Exploit Overflow of Vesting Contract

[hats-bug-reporter[bot]]

Github username: -- Twitter username: -- Submission hash (on-chain): 0x2298a7229249126b148bc078af30dd6aa987e7b617224c045c4068f1e437844d Severity: high

Description: Description\ The Vesting smart contract, designed for distributing tokens with vesting, contains a potential vulnerability related to the init function due to the absence of the safeMath library. This function allows specifying _initialUnlock percentage to unlock a part of tokens immediately after initialization.

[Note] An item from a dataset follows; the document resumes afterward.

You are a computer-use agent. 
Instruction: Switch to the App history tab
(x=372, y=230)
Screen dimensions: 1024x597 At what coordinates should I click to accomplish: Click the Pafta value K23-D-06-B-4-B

Attack Scenario\ An attacker can exploit a vulnerability in the Vesting contract's registerUsers function to manipulate the totalRegisteredAmount.The attacker deploys a helper malicious contract.exploitOverflow. with the address of the target Vesting contract.The attacker creates two arrays: 1)users( Contains two special addresses (often 0 addresses)) 2) amounts (Contains two values):

• type(uint256).max: The largest possible uint256 value.
• 1: A small value. Then the attacker calls contract.exploitOverflow.This calls vestingContract.registerUsers(users, amounts). In the registerUsers loop, adding type(uint256).max to totalRegisteredAmount causes an overflow. The overflow resets totalRegisteredAmount to a much smaller value. The vulnerability could lead to unfair token distribution.

Attachments

1. Proof of Concept (PoC) File

2. Revised Code File (Optional)

Files:

• Revised.sol (https://hats-backend-prod.herokuapp.com/v1/files/QmQENg9Ba7fQ7n9hZ6jkvD3i5EbVLbfJAZDyEYUNvyVfcx)
• Proof.sol (https://hats-backend-prod.herokuapp.com/v1/files/QmZXru26zKLeNKgZbHd54fsNCn4qMXC5LGxMuJt3WrSB7k)

[0xRektora]

• Vesting is only owner.
• type(uint256).max is an unrealistic value.
• Causing an overflow will simply revert the function.